Container can’t see my files!

Containers are sort of virtual machines, a computer running on a computer. They don’t have access to your actual files, just to what’s available inside their filesystem.

In Windows, you mount a USB drive, a disk, or a network location with a drive letter e.g D,E,F.

In Linux the system doesn’t begin with a letter, it begins with a slash / so you mount it in /mnt or whatever other location you want. Maybe /media, /music, /home/games or /var/lib/pterodactyl

Now, remember what I bolded above? The container only has access to what’s inside its filesystem, so even if you have /music mounted on your machine, the container will not see this directory!

# Nothing inside the container
docker run alpine /bin/sh -c "ls /music"
ls: /music: No such file or directory
#
# But outside the container, it's there
root@mainframe:~# ls /music
potato

To allow the container to see this directory and access our potato music, we need to mount it!

docker run -v "/music:/music" alpine /bin/sh -c "ls /music"
potato

All we did was add -v "/music:/music", so what does this do?

It mounts the /music folder on your computer inside the /music folder inside the container!

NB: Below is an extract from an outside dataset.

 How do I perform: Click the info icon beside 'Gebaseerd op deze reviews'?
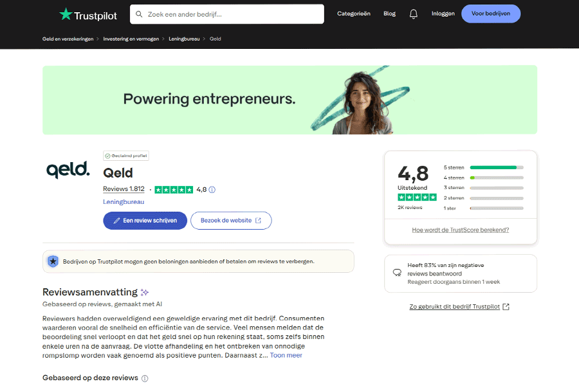tap(145, 378)
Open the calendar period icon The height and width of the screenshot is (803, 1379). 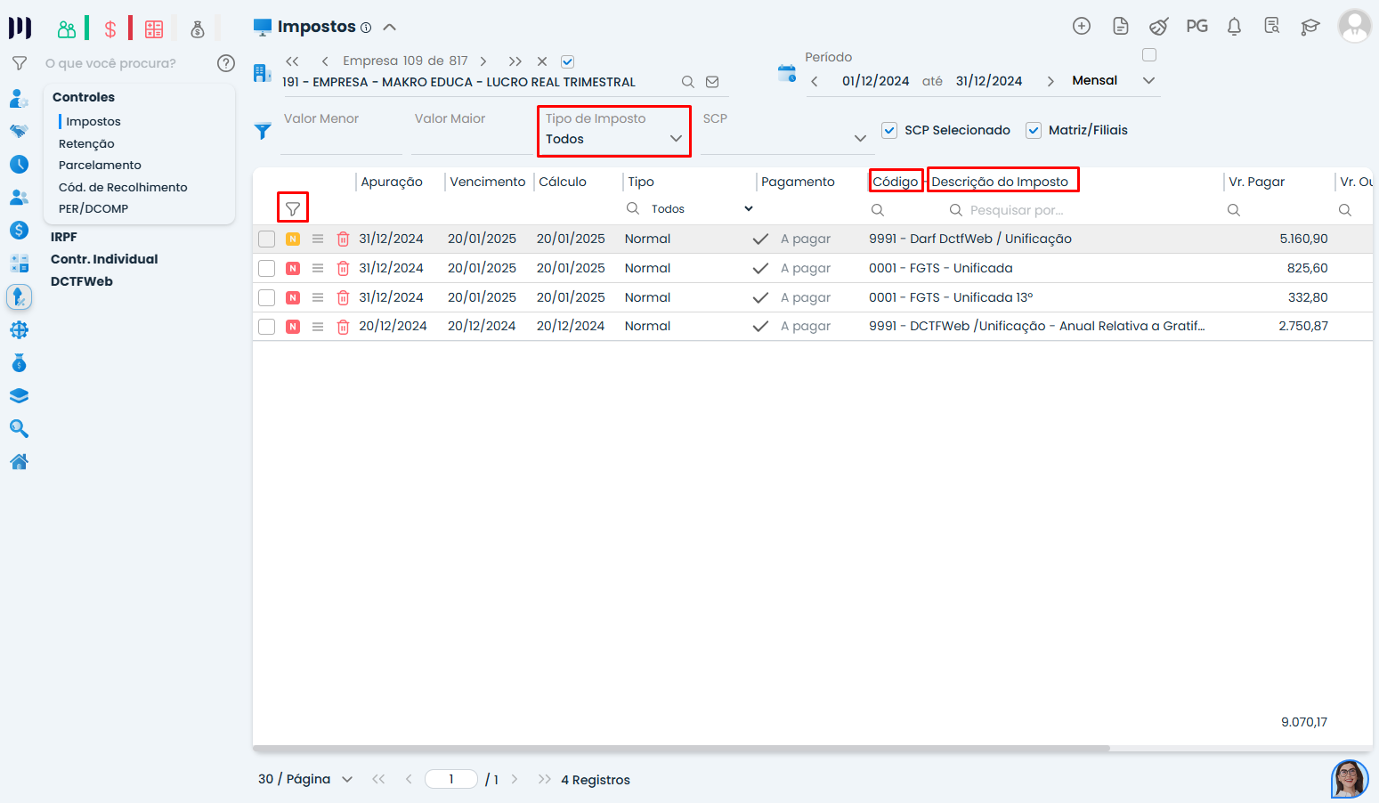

Let’s say you are running a container that really wants its music to be in /home/cool-music-software/tunes and gives you no other option, but your music directory is /music, so what can you do?

# Instead of 
-v "/music:/music"
# We use
-v "/music:/home/cool-music-software/tunes"
# So now we have
docker run -v "/music:/home/cool-music-software/tunes" alpine /bin/sh -c "ls /home/cool-music-software/tunes"
potato
# And if we look in /music
docker run -v "/music:/home/cool-music-software/tunes" alpine /bin/sh -c "ls /music"
ls: /music: No such file or directory

Hopefully this demystifies volumes for you. If you have any trouble leave a comment and I’ll help you out!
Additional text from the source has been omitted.